- **SELECTED TEXT**

+ + +

Often quoted Mamounas et al data analysis from B18/B27 shows some patients who perhaps may benefit the least from adjuvant XRT in this setting but if you look at the N numbers, quite small. There's really no high level data.... We mostly treat all these patients with adjuvant XRT at my institution.
 
BTW, not to cloud the issue (#sarcasm), anywhere from 6-12% of women with DCIS have a positive sentinel node. As we all know, we don't really debate these issues in DCIS (mercifully).

About 50,000 women per year in the US are diagnosed with DCIS, which mean we are leaving potentially thousands of women per year with DCIS with totally unaddressed/unthought-about axillas.
 
I see what you're saying but I am not as nihilistic about management of the axilla as you are. As ALND has become increasingly unused, it falls to use to manage the lymph nodes. I think we should take that seriously. Nodal failures are a thing, crappy Z0011 data notwithstanding.
Eh, I am not a nihilist. But I'm also not an egoist (think radiation does anything here), nor a masochist (ask for more surgerization). I'm a cancer biologist heh.
 
BTW, not to cloud the issue (#sarcasm), anywhere from 6-12% of women with DCIS have a positive sentinel node. As we all know, we don't really debate these issues in DCIS (mercifully).

+ + +

- **RECORD EXTRACTS**
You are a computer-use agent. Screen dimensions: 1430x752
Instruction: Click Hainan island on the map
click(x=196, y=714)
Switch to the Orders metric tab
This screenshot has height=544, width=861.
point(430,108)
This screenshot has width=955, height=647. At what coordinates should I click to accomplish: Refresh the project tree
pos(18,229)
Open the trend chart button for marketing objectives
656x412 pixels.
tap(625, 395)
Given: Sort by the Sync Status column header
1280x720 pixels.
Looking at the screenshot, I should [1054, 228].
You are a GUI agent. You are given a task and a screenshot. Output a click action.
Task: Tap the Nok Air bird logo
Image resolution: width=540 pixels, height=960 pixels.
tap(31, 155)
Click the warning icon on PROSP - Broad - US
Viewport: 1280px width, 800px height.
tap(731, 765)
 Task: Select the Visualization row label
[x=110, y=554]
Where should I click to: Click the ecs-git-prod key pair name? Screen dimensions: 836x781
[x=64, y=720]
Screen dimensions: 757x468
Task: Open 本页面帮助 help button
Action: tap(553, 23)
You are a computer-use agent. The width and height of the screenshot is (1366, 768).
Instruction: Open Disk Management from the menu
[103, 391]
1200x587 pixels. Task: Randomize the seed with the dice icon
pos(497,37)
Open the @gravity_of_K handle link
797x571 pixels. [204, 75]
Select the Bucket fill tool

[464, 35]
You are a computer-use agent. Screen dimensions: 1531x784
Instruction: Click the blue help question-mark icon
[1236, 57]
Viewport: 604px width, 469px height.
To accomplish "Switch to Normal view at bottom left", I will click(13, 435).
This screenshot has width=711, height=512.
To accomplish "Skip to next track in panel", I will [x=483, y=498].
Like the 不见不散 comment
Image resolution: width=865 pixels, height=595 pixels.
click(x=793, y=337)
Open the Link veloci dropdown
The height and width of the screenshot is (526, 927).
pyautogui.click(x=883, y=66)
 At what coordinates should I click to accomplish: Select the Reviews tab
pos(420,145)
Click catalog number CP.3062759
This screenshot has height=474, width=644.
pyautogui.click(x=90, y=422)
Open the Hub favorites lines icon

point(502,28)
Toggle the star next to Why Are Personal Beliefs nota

+ + +

In the forum discussion about DCIS and the axilla, about how many women per year in the US are diagnosed with DCIS?

- **ANSWER**
About 50,000